## SET TASK
Render every line of the data below as one string in a JSON list, leaving out blank lines.

## EXCERPTED RECORDS
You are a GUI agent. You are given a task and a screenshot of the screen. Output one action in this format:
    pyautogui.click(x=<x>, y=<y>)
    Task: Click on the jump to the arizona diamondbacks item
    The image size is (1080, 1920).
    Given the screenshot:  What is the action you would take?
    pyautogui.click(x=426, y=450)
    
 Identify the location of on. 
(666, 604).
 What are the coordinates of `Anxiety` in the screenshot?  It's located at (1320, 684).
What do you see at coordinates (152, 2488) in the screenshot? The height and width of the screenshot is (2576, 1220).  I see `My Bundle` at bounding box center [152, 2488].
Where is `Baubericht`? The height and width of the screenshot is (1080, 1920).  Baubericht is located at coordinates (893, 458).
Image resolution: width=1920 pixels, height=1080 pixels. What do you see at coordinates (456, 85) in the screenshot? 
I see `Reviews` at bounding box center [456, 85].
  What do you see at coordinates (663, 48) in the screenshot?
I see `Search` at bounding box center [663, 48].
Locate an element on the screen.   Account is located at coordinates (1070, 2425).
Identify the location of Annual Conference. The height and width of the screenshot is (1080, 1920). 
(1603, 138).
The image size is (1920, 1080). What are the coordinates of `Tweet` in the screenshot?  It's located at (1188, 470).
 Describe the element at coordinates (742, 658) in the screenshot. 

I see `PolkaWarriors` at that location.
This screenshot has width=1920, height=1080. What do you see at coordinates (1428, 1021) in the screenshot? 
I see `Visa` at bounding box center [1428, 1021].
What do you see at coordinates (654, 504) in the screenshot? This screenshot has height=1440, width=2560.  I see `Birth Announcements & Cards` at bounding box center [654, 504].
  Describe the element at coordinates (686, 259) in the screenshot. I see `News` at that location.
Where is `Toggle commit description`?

## EXERCISE OUTPUT
[
  "You are a GUI agent. You are given a task and a screenshot of the screen. Output one action in this format:",
  "    pyautogui.click(x=<x>, y=<y>)",
  "    Task: Click on the jump to the arizona diamondbacks item",
  "    The image size is (1080, 1920).",
  "    Given the screenshot:  What is the action you would take?",
  "    pyautogui.click(x=426, y=450)",
  " Identify the location of on. ",
  "(666, 604).",
  " What are the coordinates of `Anxiety` in the screenshot?  It's located at (1320, 684).",
  "What do you see at coordinates (152, 2488) in the screenshot? The height and width of the screenshot is (2576, 1220).  I see `My Bundle` at bounding box center [152, 2488].",
  "Where is `Baubericht`? The height and width of the screenshot is (1080, 1920).  Baubericht is located at coordinates (893, 458).",
  "Image resolution: width=1920 pixels, height=1080 pixels. What do you see at coordinates (456, 85) in the screenshot? ",
  "I see `Reviews` at bounding box center [456, 85].",
  "  What do you see at coordinates (663, 48) in the screenshot?",
  "I see `Search` at bounding box center [663, 48].",
  "Locate an element on the screen.   Account is located at coordinates (1070, 2425).",
  "Identify the location of Annual Conference. The height and width of the screenshot is (1080, 1920). ",
  "(1603, 138).",
  "The image size is (1920, 1080). What are the coordinates of `Tweet` in the screenshot?  It's located at (1188, 470).",
  " Describe the element at coordinates (742, 658) in the screenshot. ",
  "I see `PolkaWarriors` at that location.",
  "This screenshot has width=1920, height=1080. What do you see at coordinates (1428, 1021) in the screenshot? ",
  "I see `Visa` at bounding box center [1428, 1021].",
  "What do you see at coordinates (654, 504) in the screenshot? This screenshot has height=1440, width=2560.  I see `Birth Announcements & Cards` at bounding box center [654, 504].",
  "  Describe the element at coordinates (686, 259) in the screenshot. I see `News` at that location.",
  "Where is `Toggle commit description`?"
]